Stored items from a collection

——

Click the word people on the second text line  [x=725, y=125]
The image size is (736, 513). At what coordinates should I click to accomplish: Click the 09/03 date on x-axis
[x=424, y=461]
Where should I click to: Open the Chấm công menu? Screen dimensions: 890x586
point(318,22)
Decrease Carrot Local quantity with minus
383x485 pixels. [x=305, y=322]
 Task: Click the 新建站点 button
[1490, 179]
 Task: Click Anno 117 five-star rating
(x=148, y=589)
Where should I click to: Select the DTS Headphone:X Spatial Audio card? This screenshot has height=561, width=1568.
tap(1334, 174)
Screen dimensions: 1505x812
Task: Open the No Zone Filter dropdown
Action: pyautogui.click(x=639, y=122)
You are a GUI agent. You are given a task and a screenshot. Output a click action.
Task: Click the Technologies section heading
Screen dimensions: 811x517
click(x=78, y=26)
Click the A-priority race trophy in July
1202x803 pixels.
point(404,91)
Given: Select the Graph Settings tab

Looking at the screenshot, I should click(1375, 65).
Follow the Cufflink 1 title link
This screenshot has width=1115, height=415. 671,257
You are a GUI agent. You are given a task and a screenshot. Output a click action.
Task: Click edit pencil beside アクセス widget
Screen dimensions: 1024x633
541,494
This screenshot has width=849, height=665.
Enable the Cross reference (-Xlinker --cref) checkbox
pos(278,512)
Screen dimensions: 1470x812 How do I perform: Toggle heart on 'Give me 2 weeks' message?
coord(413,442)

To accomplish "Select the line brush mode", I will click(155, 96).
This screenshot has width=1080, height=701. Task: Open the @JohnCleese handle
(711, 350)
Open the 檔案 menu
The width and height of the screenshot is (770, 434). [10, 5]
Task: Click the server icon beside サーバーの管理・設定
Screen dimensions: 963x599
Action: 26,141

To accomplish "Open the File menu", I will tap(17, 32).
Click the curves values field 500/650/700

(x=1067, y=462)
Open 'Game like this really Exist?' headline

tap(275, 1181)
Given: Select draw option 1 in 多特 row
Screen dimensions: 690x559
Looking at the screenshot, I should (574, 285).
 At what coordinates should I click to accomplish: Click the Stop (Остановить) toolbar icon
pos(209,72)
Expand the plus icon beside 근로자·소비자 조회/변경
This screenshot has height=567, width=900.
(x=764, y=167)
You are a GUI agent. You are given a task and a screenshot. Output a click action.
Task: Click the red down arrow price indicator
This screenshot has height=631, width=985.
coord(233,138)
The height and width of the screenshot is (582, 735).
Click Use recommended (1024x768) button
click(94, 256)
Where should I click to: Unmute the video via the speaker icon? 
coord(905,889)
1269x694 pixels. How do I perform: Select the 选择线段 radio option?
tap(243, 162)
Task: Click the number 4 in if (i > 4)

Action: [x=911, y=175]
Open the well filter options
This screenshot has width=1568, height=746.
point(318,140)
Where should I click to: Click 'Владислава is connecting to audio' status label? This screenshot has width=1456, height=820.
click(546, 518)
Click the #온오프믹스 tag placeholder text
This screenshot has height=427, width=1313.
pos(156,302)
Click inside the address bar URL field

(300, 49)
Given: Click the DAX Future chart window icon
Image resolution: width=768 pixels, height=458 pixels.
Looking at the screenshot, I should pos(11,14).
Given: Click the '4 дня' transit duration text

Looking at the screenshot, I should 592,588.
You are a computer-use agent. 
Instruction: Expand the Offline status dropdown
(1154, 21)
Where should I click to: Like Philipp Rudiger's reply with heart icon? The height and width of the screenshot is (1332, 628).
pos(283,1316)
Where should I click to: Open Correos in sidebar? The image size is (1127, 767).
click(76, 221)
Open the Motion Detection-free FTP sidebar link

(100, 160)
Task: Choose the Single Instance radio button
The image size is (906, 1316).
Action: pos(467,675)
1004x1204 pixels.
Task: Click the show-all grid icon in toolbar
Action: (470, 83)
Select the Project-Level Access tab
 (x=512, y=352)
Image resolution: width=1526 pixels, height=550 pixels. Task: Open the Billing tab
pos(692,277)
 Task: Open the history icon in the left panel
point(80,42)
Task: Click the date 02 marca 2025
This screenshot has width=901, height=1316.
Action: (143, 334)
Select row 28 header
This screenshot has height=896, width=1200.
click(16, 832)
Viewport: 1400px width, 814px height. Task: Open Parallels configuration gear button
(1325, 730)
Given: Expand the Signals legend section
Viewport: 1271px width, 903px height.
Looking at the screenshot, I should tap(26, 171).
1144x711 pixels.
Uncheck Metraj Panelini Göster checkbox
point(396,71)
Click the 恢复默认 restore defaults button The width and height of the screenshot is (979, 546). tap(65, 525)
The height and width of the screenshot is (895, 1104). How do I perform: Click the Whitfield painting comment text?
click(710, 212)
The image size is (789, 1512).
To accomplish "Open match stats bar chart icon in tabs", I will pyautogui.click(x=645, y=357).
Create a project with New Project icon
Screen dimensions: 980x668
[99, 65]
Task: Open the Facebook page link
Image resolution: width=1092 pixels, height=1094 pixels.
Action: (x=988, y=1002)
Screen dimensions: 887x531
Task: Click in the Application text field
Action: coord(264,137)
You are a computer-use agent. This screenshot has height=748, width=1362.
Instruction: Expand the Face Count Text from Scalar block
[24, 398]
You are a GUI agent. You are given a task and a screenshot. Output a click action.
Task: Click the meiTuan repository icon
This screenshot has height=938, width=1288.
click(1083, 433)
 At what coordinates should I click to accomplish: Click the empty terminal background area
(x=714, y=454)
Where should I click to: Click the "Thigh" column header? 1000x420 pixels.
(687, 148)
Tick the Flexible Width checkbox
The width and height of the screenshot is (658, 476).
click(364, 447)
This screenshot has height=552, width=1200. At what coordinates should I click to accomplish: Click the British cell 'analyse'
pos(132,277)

——

PROMPT: Reproduce all the data exactly. Include every line.

ANSWER TO THIS PROBLEM:
Click the word people on the second text line  [x=725, y=125]
The image size is (736, 513). At what coordinates should I click to accomplish: Click the 09/03 date on x-axis
[x=424, y=461]
Where should I click to: Open the Chấm công menu? Screen dimensions: 890x586
point(318,22)
Decrease Carrot Local quantity with minus
383x485 pixels. [x=305, y=322]
 Task: Click the 新建站点 button
[1490, 179]
 Task: Click Anno 117 five-star rating
(x=148, y=589)
Where should I click to: Select the DTS Headphone:X Spatial Audio card? This screenshot has height=561, width=1568.
tap(1334, 174)
Screen dimensions: 1505x812
Task: Open the No Zone Filter dropdown
Action: pyautogui.click(x=639, y=122)
You are a GUI agent. You are given a task and a screenshot. Output a click action.
Task: Click the Technologies section heading
Screen dimensions: 811x517
click(x=78, y=26)
Click the A-priority race trophy in July
1202x803 pixels.
point(404,91)
Given: Select the Graph Settings tab

Looking at the screenshot, I should click(1375, 65).
Follow the Cufflink 1 title link
This screenshot has width=1115, height=415. 671,257
You are a GUI agent. You are given a task and a screenshot. Output a click action.
Task: Click edit pencil beside アクセス widget
Screen dimensions: 1024x633
541,494
This screenshot has width=849, height=665.
Enable the Cross reference (-Xlinker --cref) checkbox
pos(278,512)
Screen dimensions: 1470x812 How do I perform: Toggle heart on 'Give me 2 weeks' message?
coord(413,442)

To accomplish "Select the line brush mode", I will click(155, 96).
This screenshot has width=1080, height=701. Task: Open the @JohnCleese handle
(711, 350)
Open the 檔案 menu
The width and height of the screenshot is (770, 434). [10, 5]
Task: Click the server icon beside サーバーの管理・設定
Screen dimensions: 963x599
Action: 26,141

To accomplish "Open the File menu", I will tap(17, 32).
Click the curves values field 500/650/700

(x=1067, y=462)
Open 'Game like this really Exist?' headline

tap(275, 1181)
Given: Select draw option 1 in 多特 row
Screen dimensions: 690x559
Looking at the screenshot, I should (574, 285).
 At what coordinates should I click to accomplish: Click the Stop (Остановить) toolbar icon
pos(209,72)
Expand the plus icon beside 근로자·소비자 조회/변경
This screenshot has height=567, width=900.
(x=764, y=167)
You are a GUI agent. You are given a task and a screenshot. Output a click action.
Task: Click the red down arrow price indicator
This screenshot has height=631, width=985.
coord(233,138)
The height and width of the screenshot is (582, 735).
Click Use recommended (1024x768) button
click(94, 256)
Where should I click to: Unmute the video via the speaker icon? 
coord(905,889)
1269x694 pixels. How do I perform: Select the 选择线段 radio option?
tap(243, 162)
Task: Click the number 4 in if (i > 4)

Action: [x=911, y=175]
Open the well filter options
This screenshot has width=1568, height=746.
point(318,140)
Where should I click to: Click 'Владислава is connecting to audio' status label? This screenshot has width=1456, height=820.
click(546, 518)
Click the #온오프믹스 tag placeholder text
This screenshot has height=427, width=1313.
pos(156,302)
Click inside the address bar URL field

(300, 49)
Given: Click the DAX Future chart window icon
Image resolution: width=768 pixels, height=458 pixels.
Looking at the screenshot, I should pos(11,14).
Given: Click the '4 дня' transit duration text

Looking at the screenshot, I should 592,588.
You are a computer-use agent. 
Instruction: Expand the Offline status dropdown
(1154, 21)
Where should I click to: Like Philipp Rudiger's reply with heart icon? The height and width of the screenshot is (1332, 628).
pos(283,1316)
Where should I click to: Open Correos in sidebar? The image size is (1127, 767).
click(76, 221)
Open the Motion Detection-free FTP sidebar link

(100, 160)
Task: Choose the Single Instance radio button
The image size is (906, 1316).
Action: pos(467,675)
1004x1204 pixels.
Task: Click the show-all grid icon in toolbar
Action: (470, 83)
Select the Project-Level Access tab
 (x=512, y=352)
Image resolution: width=1526 pixels, height=550 pixels. Task: Open the Billing tab
pos(692,277)
 Task: Open the history icon in the left panel
point(80,42)
Task: Click the date 02 marca 2025
This screenshot has width=901, height=1316.
Action: (143, 334)
Select row 28 header
This screenshot has height=896, width=1200.
click(16, 832)
Viewport: 1400px width, 814px height. Task: Open Parallels configuration gear button
(1325, 730)
Given: Expand the Signals legend section
Viewport: 1271px width, 903px height.
Looking at the screenshot, I should tap(26, 171).
1144x711 pixels.
Uncheck Metraj Panelini Göster checkbox
point(396,71)
Click the 恢复默认 restore defaults button The width and height of the screenshot is (979, 546). tap(65, 525)
The height and width of the screenshot is (895, 1104). How do I perform: Click the Whitfield painting comment text?
click(710, 212)
The image size is (789, 1512).
To accomplish "Open match stats bar chart icon in tabs", I will pyautogui.click(x=645, y=357).
Create a project with New Project icon
Screen dimensions: 980x668
[99, 65]
Task: Open the Facebook page link
Image resolution: width=1092 pixels, height=1094 pixels.
Action: (x=988, y=1002)
Screen dimensions: 887x531
Task: Click in the Application text field
Action: coord(264,137)
You are a computer-use agent. This screenshot has height=748, width=1362.
Instruction: Expand the Face Count Text from Scalar block
[24, 398]
You are a GUI agent. You are given a task and a screenshot. Output a click action.
Task: Click the meiTuan repository icon
This screenshot has height=938, width=1288.
click(1083, 433)
 At what coordinates should I click to accomplish: Click the empty terminal background area
(x=714, y=454)
Where should I click to: Click the "Thigh" column header? 1000x420 pixels.
(687, 148)
Tick the Flexible Width checkbox
The width and height of the screenshot is (658, 476).
click(364, 447)
This screenshot has height=552, width=1200. At what coordinates should I click to accomplish: Click the British cell 'analyse'
pos(132,277)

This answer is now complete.